Single by Black Sabbath

from the album Reunion
- Released: 20 October 1998
- Recorded: A&M Studios, Hollywood, California, April–May 1998
- Genre: Doom metal, heavy metal
- Length: 5:18
- Label: Epic
- Songwriters: Ozzy Osbourne, Tony Iommi
- Producer: Bob Marlette

Black Sabbath singles chronology
| "Master of Insanity" (1992) | "Psycho Man" (1998) | "God Is Dead?" (2013) |

= Psycho Man (song) =

"Psycho Man" is a single by the English heavy metal band Black Sabbath.

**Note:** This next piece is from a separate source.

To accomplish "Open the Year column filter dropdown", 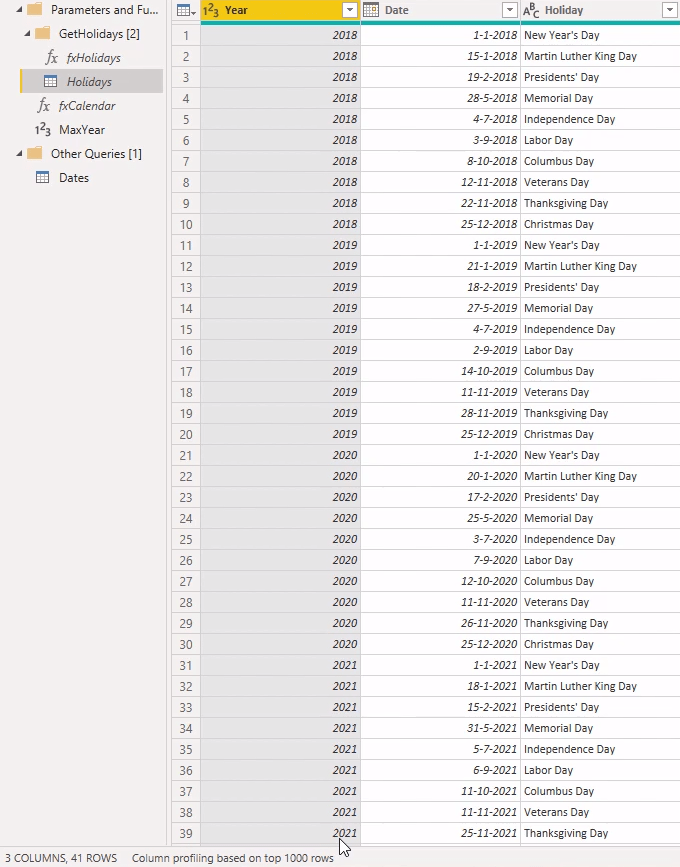I will (x=349, y=10).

It was originally released on the Reunion album in 1998, and was the first of two new singles from the album, the other being "Selling My Soul". The song reached number 3 on the U.S. Mainstream Rock chart. The song was later included in Ozzy Osbourne's 2005 box set Prince of Darkness. The music and lyrics were written by singer Ozzy Osbourne and guitarist Tony Iommi. "Psycho Man" and "Selling My Soul" are the only Black Sabbath songs to be credited just to these two members. In Canada, the song reached number 24 on the RPM chart.

In 1999, "Psycho Man" was remixed by Danny Saber for No Boundaries: A Benefit for the Kosovar Refugees; music critic Robert Christgau regarded it as a highlight of the album.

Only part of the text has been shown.